Mme [X] a relevé appel de chacun des chefs de ce jugement.

PRETENTIONS DES PARTIES

Par conclusions notifiées le 7 novembre 2023, Mme [X] demande à la cour de :

Réformer le jugement entrepris en ce qu'il a :

- Débouté Mme [T] [X] de l'intégralité de ses prétentions à l'égard de M. [K] [M] sur le fondement de la garantie des vices cachés,

- Débouté Mme [T] [X] de l'intégralité de ses prétentions à l'égard de SARL Agence concept immo, exerçant sous le nom commercial Ulyss'immo, sur le fondement de la responsabilité civile extracontractuelle,

- Débouté Mme [T] [X] de sa demande d'indemnité présentée sur le fondement des dispositions de l'article 700 du code de procédure civile,

- Condamné Mme [T] [X] à payer à M. [K] [M] la somme de 2 000 euros et à la SARL Agence concept immo, exerçant sous le nom commercial Ulyss'immo, la somme de 3 000 euros sur le fondement des dispositions de l'article 700 du code de procédure civile,

- Condamné Mme [T] [X] aux dépens, en ceux compris les dépens de la procédure de référé aux fins d'organisation d'une mesure d'expertise judiciaire ainsi que les frais d'expertise judiciaire (').

Statuant à nouveau :

- Constater l'existence d'un vice caché s'agissant du fonctionnement de la cheminée, dont M. [M] est responsable,

- Condamner M. [M] au paiement des sommes suivantes :

. 588 euros correspondant au coût de l'examen du conduit de cheminée réalisé par le sapiteur, la société JDC intervention.

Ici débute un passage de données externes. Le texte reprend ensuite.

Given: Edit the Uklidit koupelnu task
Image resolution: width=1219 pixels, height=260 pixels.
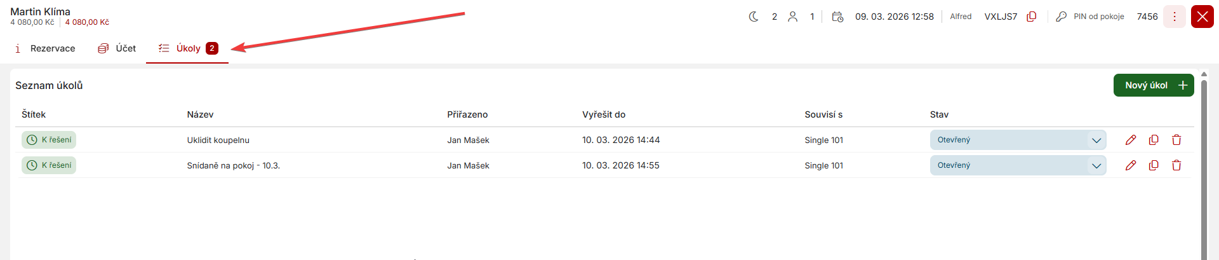Looking at the screenshot, I should 1131,140.
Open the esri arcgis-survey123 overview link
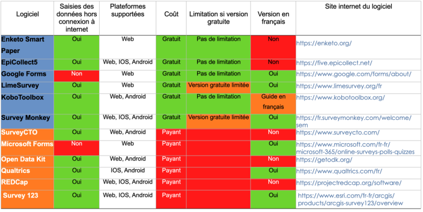 [x=351, y=199]
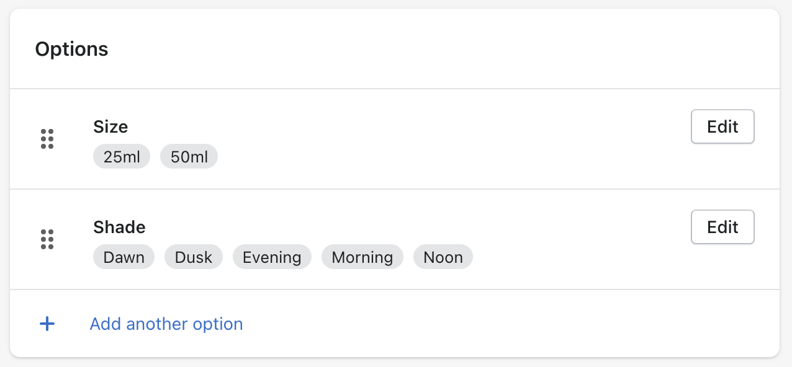Add another option via the text link

(166, 324)
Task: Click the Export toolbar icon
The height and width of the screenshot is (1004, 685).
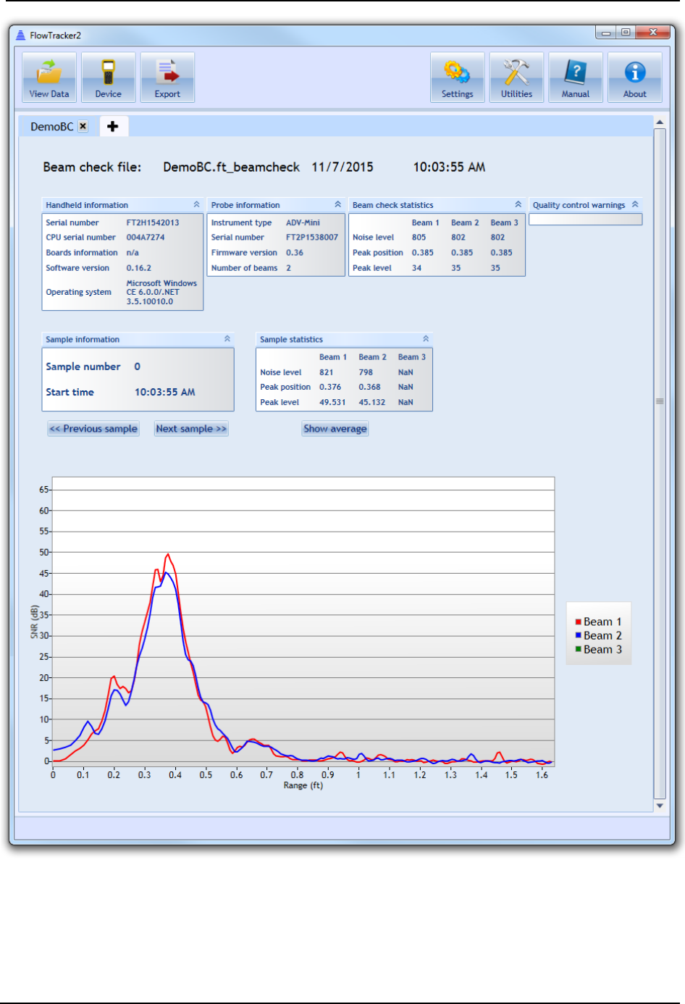Action: coord(167,77)
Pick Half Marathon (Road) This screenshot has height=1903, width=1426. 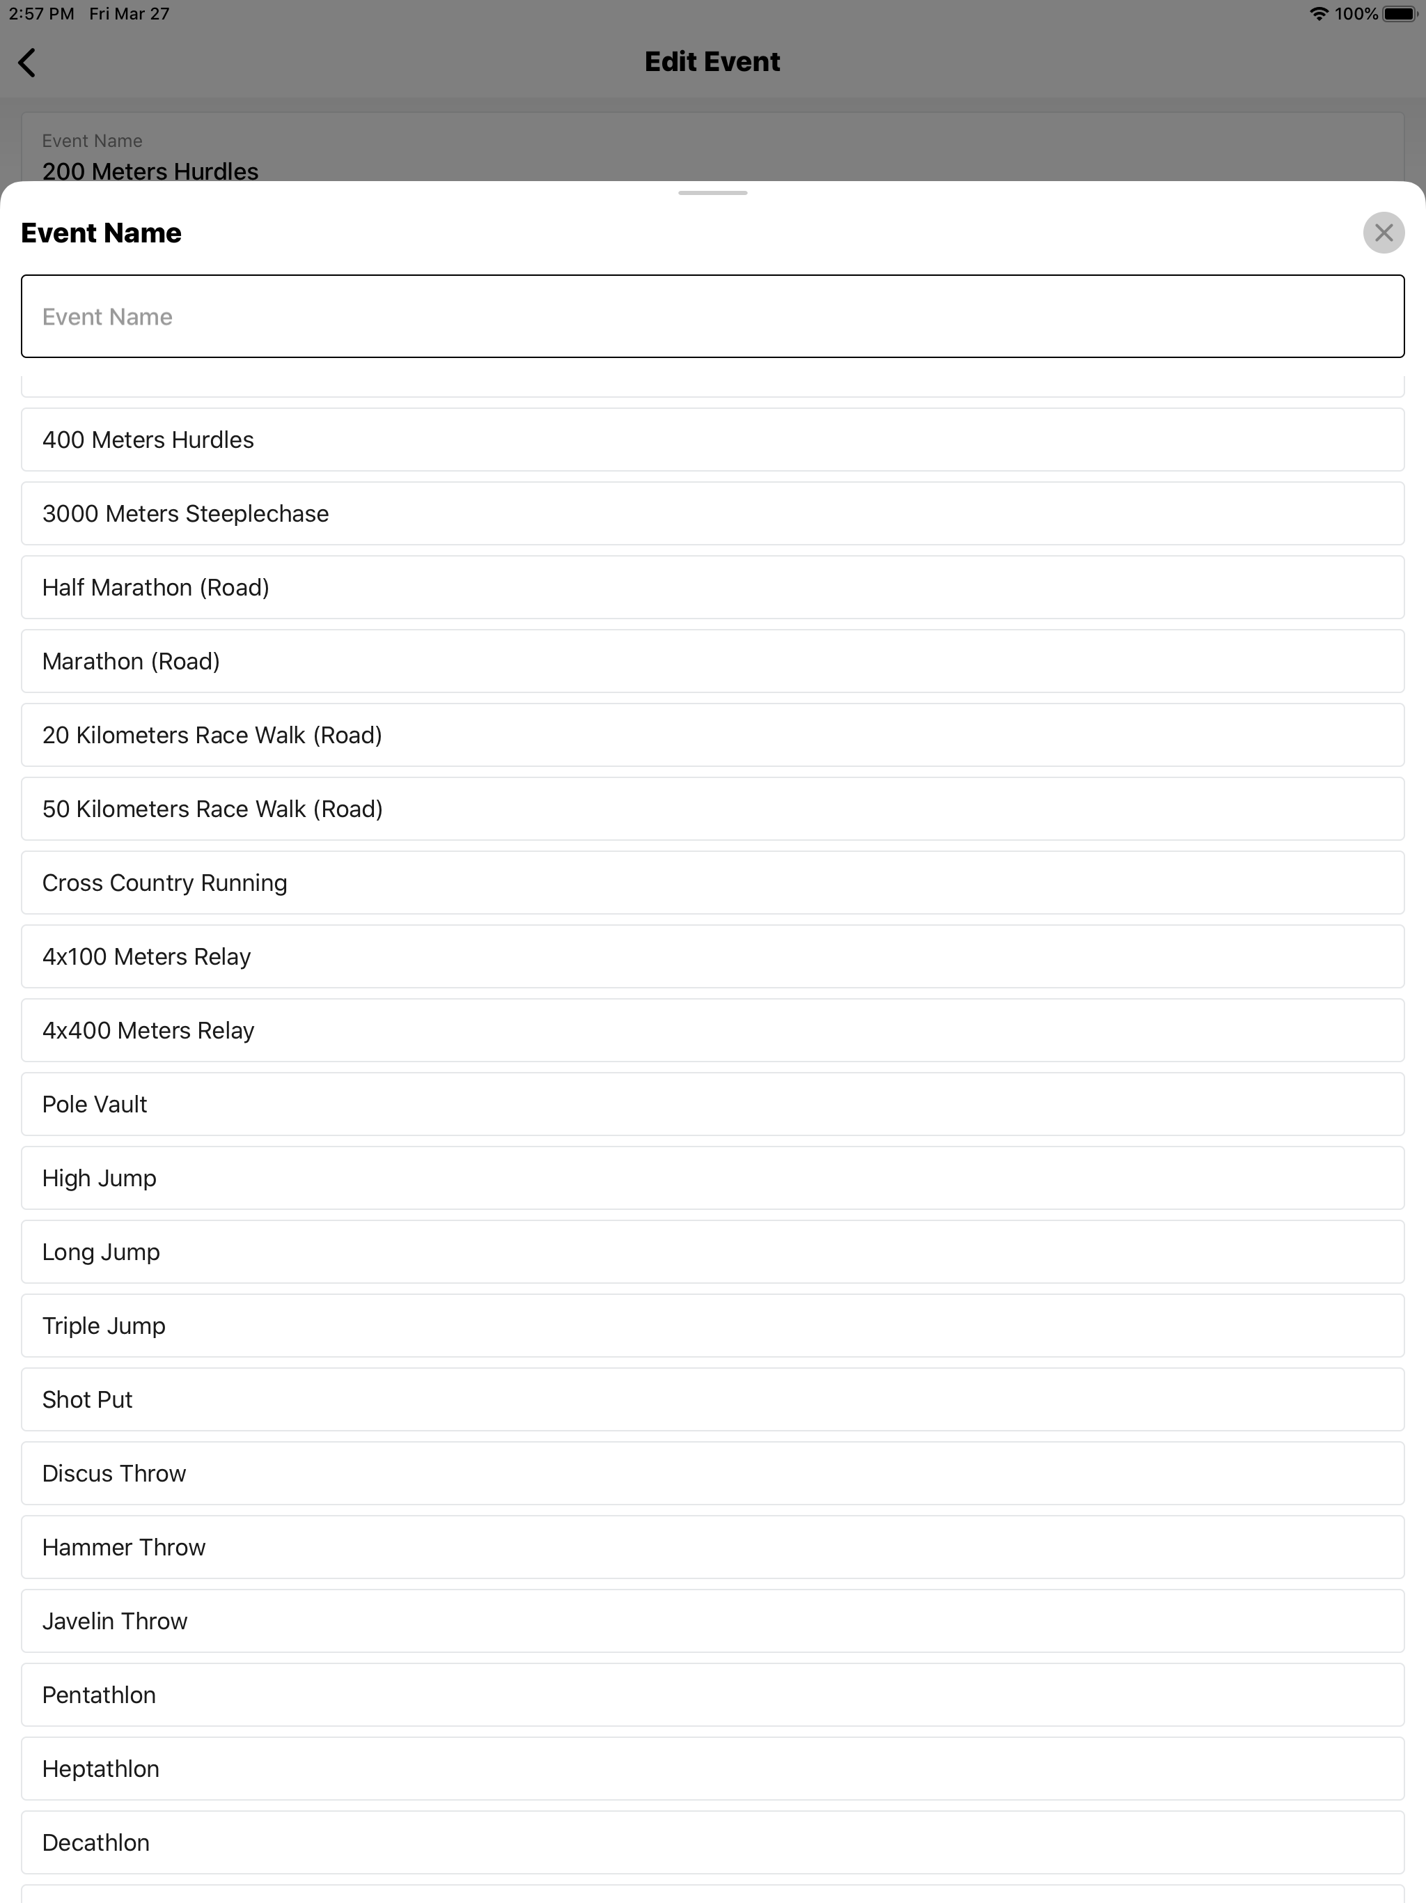pyautogui.click(x=712, y=588)
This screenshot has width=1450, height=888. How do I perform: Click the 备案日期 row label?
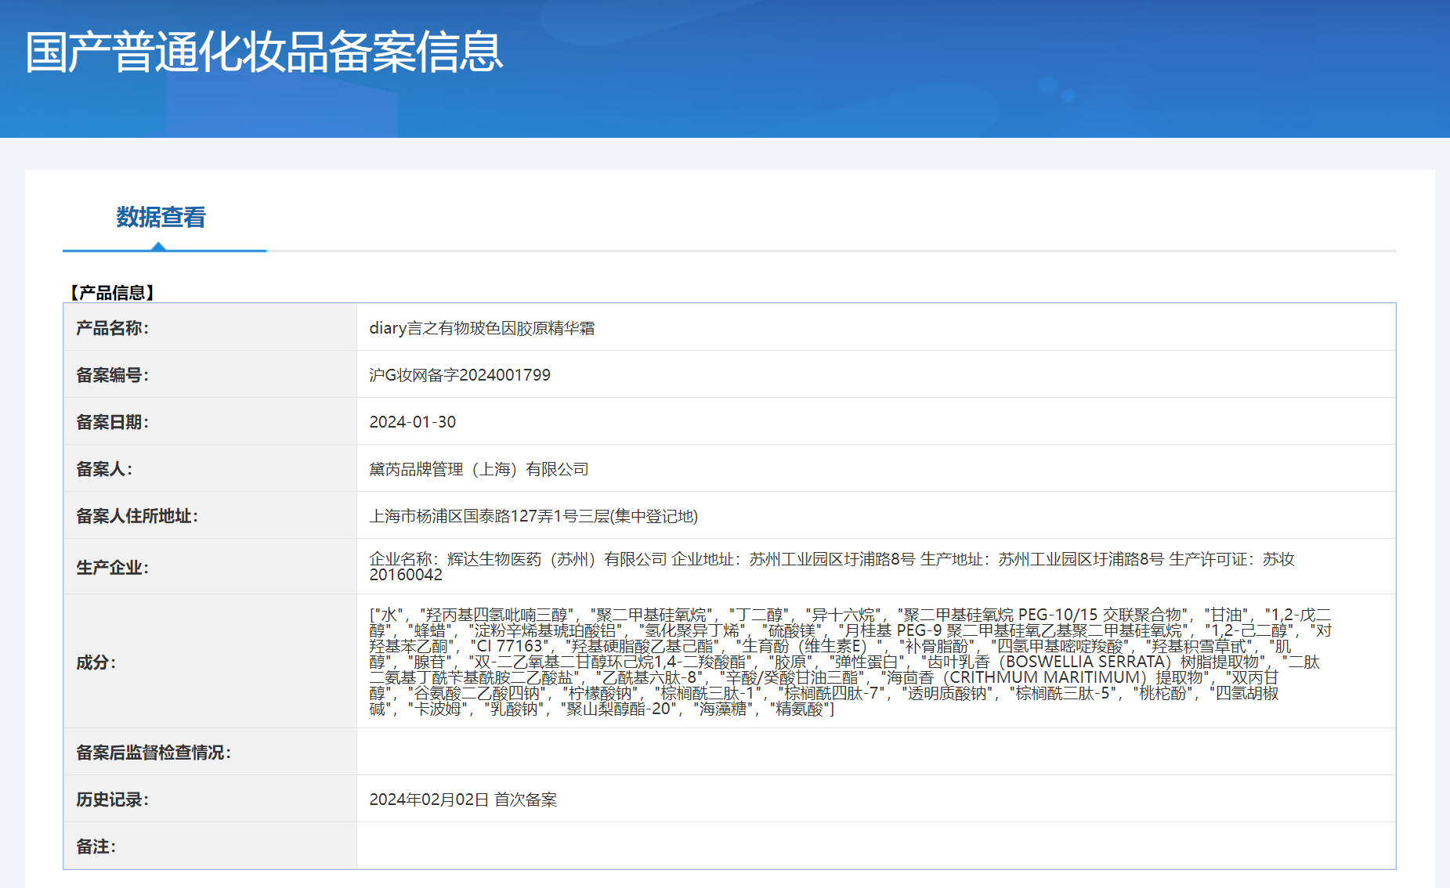coord(112,422)
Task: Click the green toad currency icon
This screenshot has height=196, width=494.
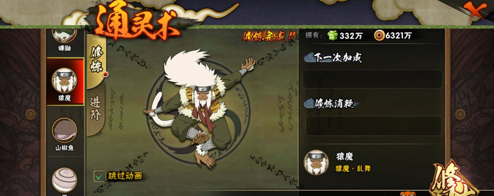Action: (332, 36)
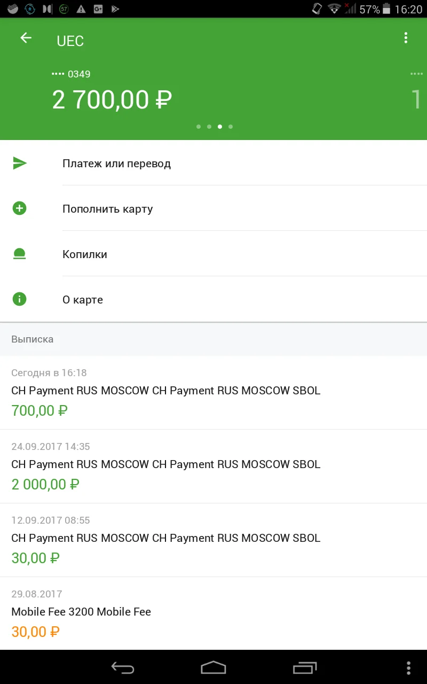Open Копилки section
Screen dimensions: 427x684
pos(85,254)
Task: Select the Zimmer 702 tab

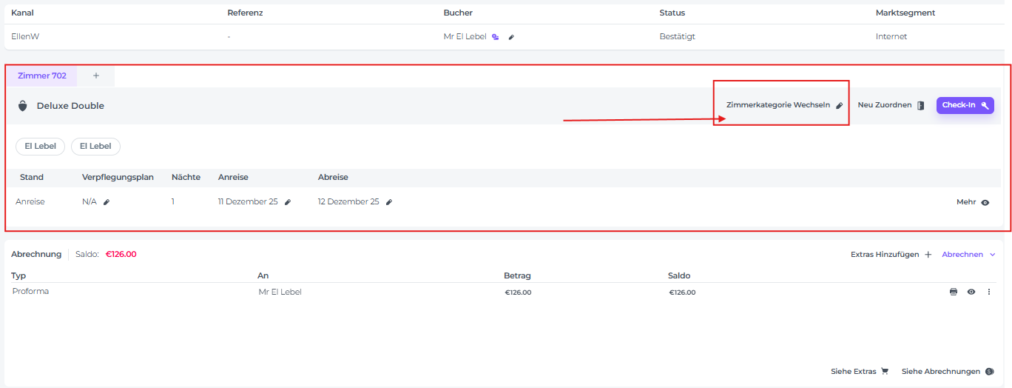Action: click(x=41, y=76)
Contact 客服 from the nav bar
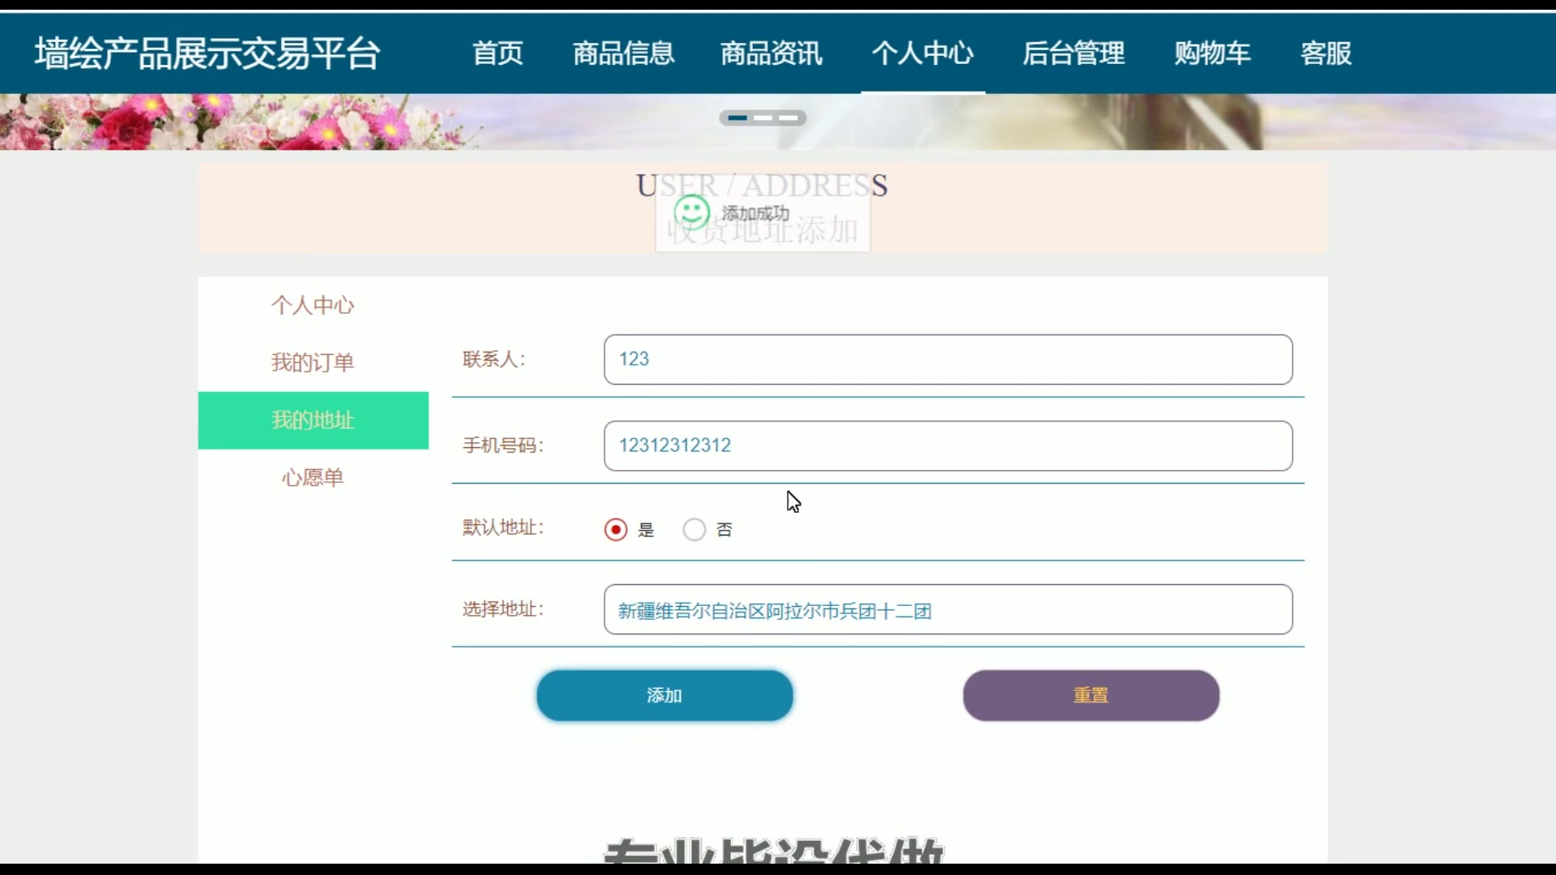Screen dimensions: 1556x875 [1326, 53]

. 2.565,42 euros correspondant aux travaux de remise en état du conduit de cheminée,

. 2.000 euros à titre de dommages et intérêts en réparation du préjudice économique et moral de Mme [X],

- Constater les manquements de l'agence Ulyss'immo en son obligation de conseil et d'information à l'égard de Mme [X].

- Condamner l'agence Ulyss'immo à lui verser les sommes suivantes :

. 23 703,90 euros pour la réfection de la véranda,

. 5 000 euros en réparation du préjudice de jouissance,

. 2 000 euros en réparation de son préjudice moral,

- La condamner au paiement des dépens de la présente instance et de l'instance en référé, en ceux compris les frais d'expertise,

- Condamner l'Agence Ulyss'immo au paiement de la somme de 5 000 euros sur le fondement de l'article 700 du code de procédure civile.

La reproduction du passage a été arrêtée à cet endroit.